Reflections on Teaching and Mentoring
Author(s) -
Diane Peters
Publication year - 2015
Language(s) - English
Resource type - Conference proceedings
DOI - 10.18260/p.24663
Subject(s) - class (philosophy) , variety (cybernetics) , meaning (existential) , population , medical education , graduate students , ethnography , mathematics education , psychology , pedagogy , sociology , computer science , medicine , demography , artificial intelligence , anthropology , psychotherapist
Graduate students at various universities may have the opportunity to participate in a variety of outreach activities which may include teaching or mentoring others. These experiences are generally considered to be beneficial for both the graduate student who is participating in the activity and the population that is being taught or mentored.
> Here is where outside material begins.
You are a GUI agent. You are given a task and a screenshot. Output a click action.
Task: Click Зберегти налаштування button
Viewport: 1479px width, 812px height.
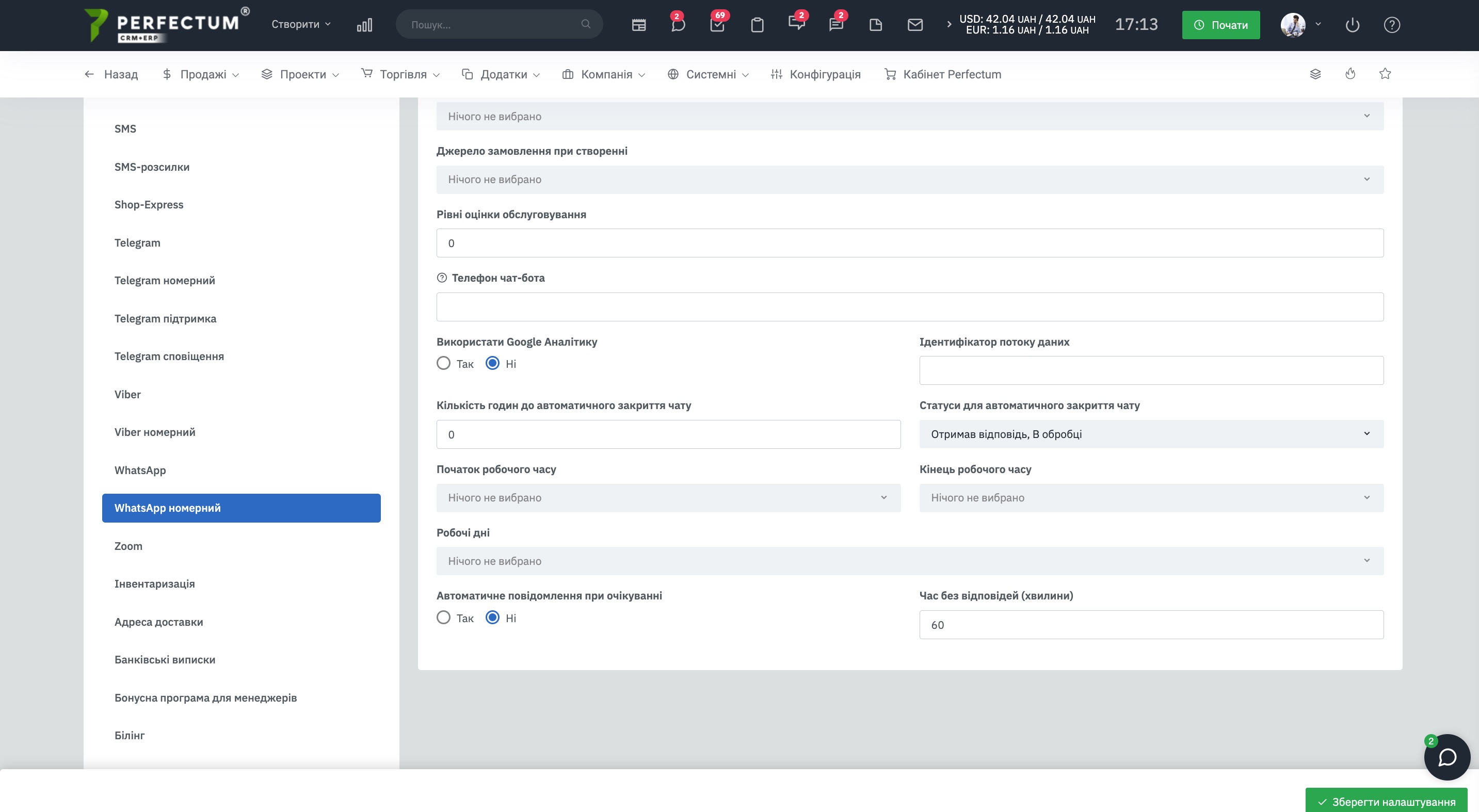click(x=1386, y=801)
As they assist others, the graduate student has the opportunity to develop his or her skills as a teacher and a mentor, which are critical skills for someone who wishes to pursue an academic career. Several years ago, the author of this paper participated in a university-sponsored outreach activity as a graduate student at the University of Michigan, in which she spent several hours each week for an entire academic year at a local high school that served a community with a large population of underrepresented minorities. In this program, graduate students partnered with high school teachers, and were a regular presence in one or more of their classes. In the course of the program, they were expected to assist the teacher with science-related and engineering-related activities, help small groups of students who were having difficulties in the class, and serve as role models to the high school students. As part of this program, each graduate student was encouraged to start a blog, and to regularly post updates to their own blog or to a group blog. In this paper, the author will use the techniques of auto-ethnography to analyze the content of her blog, in order to determine what effect these experiences had on her development as a teacher and a mentor. This analysis will be influenced by the passage of time and by later experiences, since the author has since graduated, worked as an adjunct faculty member and in an industrial position, and subsequently began a tenure-track faculty position. The results of this analysis will be of interest to graduate students who have the opportunity to participate in similar outreach programs, as they can consciously work to gain the insights that will help them in later stages of their careers, and to those designing such programs, as they will be able to use this information to explain the value of similar programs to all of those involved in them.